• How to complete this task: Retype all of the data that follows, line for line.

(Stored data)
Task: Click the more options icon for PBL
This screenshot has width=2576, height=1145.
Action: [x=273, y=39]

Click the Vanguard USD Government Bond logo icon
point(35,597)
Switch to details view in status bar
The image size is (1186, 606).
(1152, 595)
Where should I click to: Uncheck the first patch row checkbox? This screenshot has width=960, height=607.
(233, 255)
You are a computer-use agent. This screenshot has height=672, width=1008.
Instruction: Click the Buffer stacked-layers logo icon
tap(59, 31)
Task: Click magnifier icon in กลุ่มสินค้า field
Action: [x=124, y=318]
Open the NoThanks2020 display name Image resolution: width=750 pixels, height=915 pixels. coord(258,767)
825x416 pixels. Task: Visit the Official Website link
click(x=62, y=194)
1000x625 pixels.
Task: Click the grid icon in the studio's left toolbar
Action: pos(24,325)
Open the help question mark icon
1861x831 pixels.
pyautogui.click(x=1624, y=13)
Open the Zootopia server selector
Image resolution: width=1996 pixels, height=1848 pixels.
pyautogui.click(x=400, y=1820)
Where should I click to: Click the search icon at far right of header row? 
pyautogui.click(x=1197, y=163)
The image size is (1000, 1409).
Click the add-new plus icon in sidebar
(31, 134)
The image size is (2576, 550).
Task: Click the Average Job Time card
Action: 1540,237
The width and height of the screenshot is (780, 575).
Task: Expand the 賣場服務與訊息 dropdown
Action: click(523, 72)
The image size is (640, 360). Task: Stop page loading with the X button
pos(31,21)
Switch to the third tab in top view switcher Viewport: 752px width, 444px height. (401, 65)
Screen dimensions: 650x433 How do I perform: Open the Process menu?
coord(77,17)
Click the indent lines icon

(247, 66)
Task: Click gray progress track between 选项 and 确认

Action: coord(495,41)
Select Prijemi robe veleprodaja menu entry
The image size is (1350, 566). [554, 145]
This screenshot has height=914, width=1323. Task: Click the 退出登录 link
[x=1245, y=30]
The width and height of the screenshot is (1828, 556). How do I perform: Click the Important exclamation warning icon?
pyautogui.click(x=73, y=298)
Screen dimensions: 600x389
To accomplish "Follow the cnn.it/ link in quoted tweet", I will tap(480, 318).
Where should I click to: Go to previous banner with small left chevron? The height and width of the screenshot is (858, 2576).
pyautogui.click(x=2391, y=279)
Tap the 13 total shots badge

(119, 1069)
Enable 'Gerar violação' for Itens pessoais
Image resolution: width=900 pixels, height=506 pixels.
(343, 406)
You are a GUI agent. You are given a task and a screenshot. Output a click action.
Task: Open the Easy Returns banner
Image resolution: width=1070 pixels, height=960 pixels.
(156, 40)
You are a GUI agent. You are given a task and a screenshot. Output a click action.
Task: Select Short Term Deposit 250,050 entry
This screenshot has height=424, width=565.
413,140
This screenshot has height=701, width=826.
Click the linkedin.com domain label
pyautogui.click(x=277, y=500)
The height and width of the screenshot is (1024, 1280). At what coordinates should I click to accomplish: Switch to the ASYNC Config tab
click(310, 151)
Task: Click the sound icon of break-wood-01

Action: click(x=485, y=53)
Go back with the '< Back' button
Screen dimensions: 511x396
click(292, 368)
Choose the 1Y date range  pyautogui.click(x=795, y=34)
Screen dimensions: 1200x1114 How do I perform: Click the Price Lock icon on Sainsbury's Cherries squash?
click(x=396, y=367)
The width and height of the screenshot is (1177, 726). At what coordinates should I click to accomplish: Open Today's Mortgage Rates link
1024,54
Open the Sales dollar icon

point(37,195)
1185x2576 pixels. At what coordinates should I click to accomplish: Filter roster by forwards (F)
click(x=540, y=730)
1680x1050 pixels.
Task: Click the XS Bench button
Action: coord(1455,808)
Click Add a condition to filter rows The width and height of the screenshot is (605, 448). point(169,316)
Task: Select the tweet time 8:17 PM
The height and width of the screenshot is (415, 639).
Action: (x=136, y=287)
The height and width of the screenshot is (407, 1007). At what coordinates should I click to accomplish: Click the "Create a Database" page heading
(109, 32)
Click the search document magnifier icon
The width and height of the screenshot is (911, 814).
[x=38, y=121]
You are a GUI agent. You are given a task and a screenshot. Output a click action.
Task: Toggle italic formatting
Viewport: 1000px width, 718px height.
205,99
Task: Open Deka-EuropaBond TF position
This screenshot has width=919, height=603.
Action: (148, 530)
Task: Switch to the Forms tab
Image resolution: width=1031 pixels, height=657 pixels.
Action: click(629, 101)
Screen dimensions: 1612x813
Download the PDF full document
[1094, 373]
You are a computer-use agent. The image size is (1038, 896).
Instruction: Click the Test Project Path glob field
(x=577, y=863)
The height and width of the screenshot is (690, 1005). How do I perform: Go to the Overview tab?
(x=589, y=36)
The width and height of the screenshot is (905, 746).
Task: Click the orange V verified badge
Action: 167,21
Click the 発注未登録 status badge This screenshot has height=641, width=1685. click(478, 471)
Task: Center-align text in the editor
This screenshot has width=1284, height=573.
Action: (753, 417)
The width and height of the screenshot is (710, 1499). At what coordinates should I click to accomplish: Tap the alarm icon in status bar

• Response for this exercise:
Task: Click the more options icon for PBL
This screenshot has width=2576, height=1145.
Action: [x=273, y=39]

Click the Vanguard USD Government Bond logo icon
point(35,597)
Switch to details view in status bar
The image size is (1186, 606).
(1152, 595)
Where should I click to: Uncheck the first patch row checkbox? This screenshot has width=960, height=607.
(233, 255)
You are a computer-use agent. This screenshot has height=672, width=1008.
Instruction: Click the Buffer stacked-layers logo icon
tap(59, 31)
Task: Click magnifier icon in กลุ่มสินค้า field
Action: [x=124, y=318]
Open the NoThanks2020 display name Image resolution: width=750 pixels, height=915 pixels. coord(258,767)
825x416 pixels. Task: Visit the Official Website link
click(x=62, y=194)
1000x625 pixels.
Task: Click the grid icon in the studio's left toolbar
Action: pos(24,325)
Open the help question mark icon
1861x831 pixels.
pyautogui.click(x=1624, y=13)
Open the Zootopia server selector
Image resolution: width=1996 pixels, height=1848 pixels.
pyautogui.click(x=400, y=1820)
Where should I click to: Click the search icon at far right of header row? 
pyautogui.click(x=1197, y=163)
The image size is (1000, 1409).
Click the add-new plus icon in sidebar
(31, 134)
The image size is (2576, 550).
Task: Click the Average Job Time card
Action: 1540,237
The width and height of the screenshot is (780, 575).
Task: Expand the 賣場服務與訊息 dropdown
Action: click(523, 72)
The image size is (640, 360). Task: Stop page loading with the X button
pos(31,21)
Switch to the third tab in top view switcher Viewport: 752px width, 444px height. (401, 65)
Screen dimensions: 650x433 How do I perform: Open the Process menu?
coord(77,17)
Click the indent lines icon

(247, 66)
Task: Click gray progress track between 选项 and 确认

Action: coord(495,41)
Select Prijemi robe veleprodaja menu entry
The image size is (1350, 566). [554, 145]
This screenshot has height=914, width=1323. Task: Click the 退出登录 link
[x=1245, y=30]
The width and height of the screenshot is (1828, 556). How do I perform: Click the Important exclamation warning icon?
pyautogui.click(x=73, y=298)
Screen dimensions: 600x389
To accomplish "Follow the cnn.it/ link in quoted tweet", I will tap(480, 318).
Where should I click to: Go to previous banner with small left chevron? The height and width of the screenshot is (858, 2576).
pyautogui.click(x=2391, y=279)
Tap the 13 total shots badge

(119, 1069)
Enable 'Gerar violação' for Itens pessoais
Image resolution: width=900 pixels, height=506 pixels.
(343, 406)
You are a GUI agent. You are given a task and a screenshot. Output a click action.
Task: Open the Easy Returns banner
Image resolution: width=1070 pixels, height=960 pixels.
(156, 40)
You are a GUI agent. You are given a task and a screenshot. Output a click action.
Task: Select Short Term Deposit 250,050 entry
This screenshot has height=424, width=565.
413,140
This screenshot has height=701, width=826.
Click the linkedin.com domain label
pyautogui.click(x=277, y=500)
The height and width of the screenshot is (1024, 1280). At what coordinates should I click to accomplish: Switch to the ASYNC Config tab
click(310, 151)
Task: Click the sound icon of break-wood-01

Action: click(x=485, y=53)
Go back with the '< Back' button
Screen dimensions: 511x396
click(292, 368)
Choose the 1Y date range  pyautogui.click(x=795, y=34)
Screen dimensions: 1200x1114 How do I perform: Click the Price Lock icon on Sainsbury's Cherries squash?
click(x=396, y=367)
The width and height of the screenshot is (1177, 726). At what coordinates should I click to accomplish: Open Today's Mortgage Rates link
1024,54
Open the Sales dollar icon

point(37,195)
1185x2576 pixels. At what coordinates should I click to accomplish: Filter roster by forwards (F)
click(x=540, y=730)
1680x1050 pixels.
Task: Click the XS Bench button
Action: coord(1455,808)
Click Add a condition to filter rows The width and height of the screenshot is (605, 448). point(169,316)
Task: Select the tweet time 8:17 PM
The height and width of the screenshot is (415, 639).
Action: (x=136, y=287)
The height and width of the screenshot is (407, 1007). At what coordinates should I click to accomplish: Click the "Create a Database" page heading
(109, 32)
Click the search document magnifier icon
The width and height of the screenshot is (911, 814).
[x=38, y=121]
You are a GUI agent. You are given a task and a screenshot. Output a click action.
Task: Toggle italic formatting
Viewport: 1000px width, 718px height.
205,99
Task: Open Deka-EuropaBond TF position
This screenshot has width=919, height=603.
Action: (148, 530)
Task: Switch to the Forms tab
Image resolution: width=1031 pixels, height=657 pixels.
Action: click(629, 101)
Screen dimensions: 1612x813
Download the PDF full document
[1094, 373]
You are a computer-use agent. The image size is (1038, 896).
Instruction: Click the Test Project Path glob field
(x=577, y=863)
The height and width of the screenshot is (690, 1005). How do I perform: Go to the Overview tab?
(x=589, y=36)
The width and height of the screenshot is (905, 746).
Task: Click the orange V verified badge
Action: 167,21
Click the 発注未登録 status badge This screenshot has height=641, width=1685. click(478, 471)
Task: Center-align text in the editor
This screenshot has width=1284, height=573.
Action: (753, 417)
The width and height of the screenshot is (710, 1499). At what coordinates should I click to accomplish: Tap the alarm icon in status bar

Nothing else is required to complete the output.